Exactly this right here, and exactly the approach we've decided to take. As our account system develops and we do more with it, there will be significant bonuses toward tying characters together, but we aren't under any sort of delusion (or inclination) to think that we can somehow force people to use it. Either they will, or they won't.

If someone wants multiple accounts, you aren't going to stop it unless you go through a bunch of ridiculous measures to enforce proper real-world identification. If you are a commercial game, then sure, quix, some of your points might have validation… but for your run of the mill, average MUD, why -wouldn't- you allow someone to have however many accounts they want?

You aren't going to stop it if they want to, and 99% of the MUDs out there… they aren't in the same league as "Most other MMO's".

And speaking for myself, along with many other MUD players, I wouldn't waste my time with a MUD that requires email verification, much less one that thinks they have a right to verify my identity.
05 Aug, 2013, Deimos wrote in the 18th comment:
Votes: 0
Hades_Kane said:
[…] but we aren't under any sort of delusion (or inclination) to think that we can somehow force people to use it. Either they will, or they won't.

Interesting. Did you poll your players about going to a forced account system and receive negative feedback? As ubiquitous as our email addresses are these days (Facebook, Google, etc.), I can't imagine keeping it private would be a point of contention for players. And I can't think of any other reason why players would mind accounts. Maybe to keep their alternate characters a secret or something?

Out of curiosity, does the login process change if a player ties her character to an account?
05 Aug, 2013, Dean wrote in the 19th comment:
Votes: 0
Deimos said:
Hades_Kane said:
[…] but we aren't under any sort of delusion (or inclination) to think that we can somehow force people to use it. Either they will, or they won't.

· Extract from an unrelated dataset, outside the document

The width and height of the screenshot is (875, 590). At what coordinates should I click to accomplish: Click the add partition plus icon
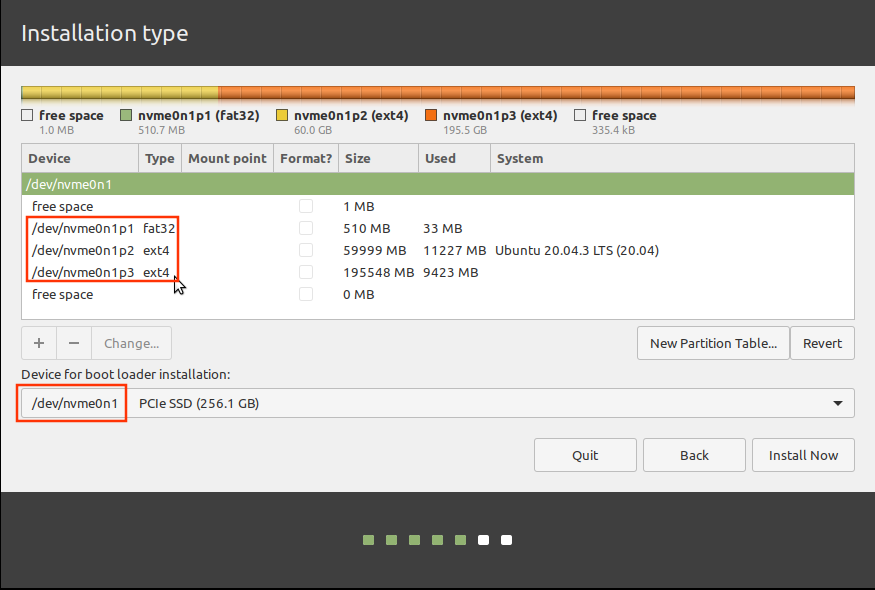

Interesting. Did you poll your players about going to a forced account system and receive negative feedback? As ubiquitous as our email addresses are these days (Facebook, Google, etc.), I can't imagine keeping it private would be a point of contention for players. And I can't think of any other reason why players would mind accounts. Maybe to keep their alternate characters a secret or something?

Out of curiosity, does the login process change if a player ties her character to an account?


In my own experience, adding an account system to DBAT has been an incredible boon for both players and staff. It was a while ago now that it was done, but I don't recall players offering any negative feedback about it at the time besides "X thing doesn't work smoothly, fix it please".
05 Aug, 2013, quixadhal wrote in the 20th comment:
Votes: 0
Considering that most MUD's have only a few hundred players (at best), it's not that big a leap to just have an actual human being approve or deny account registrations. This is impractical on a large game with thousands of players, but come on…. how many of them exist, and what are the odds you'll have one within a year or two of starting up?

It's easy for people to use free emails and proxies to work around AUTOMATED systems. It's not so easy if you have to fill something out saying who you are and why you want to play.

Sound heavy handed? Sure it is. But, quality vs. quantity. Do you want a couple hundred players who will actually invest time into your game, play regularly, and provide valid feedback to help you make it better? Or do you want a couple thousand faceless, silent, killbots… who will run around until they're bored and then never come back?

Personally, I think even an automated account system is an improvement over none at all. Sure, people will work around it… but you know what? Not everyone cares enough to bother. People still pirate software, and yet… companies still make money selling it. How many players will go to the effort of "cheating" the system for a free game, just to avoid having all their characters listed under one account? If it was even 1%, I'd be surprised.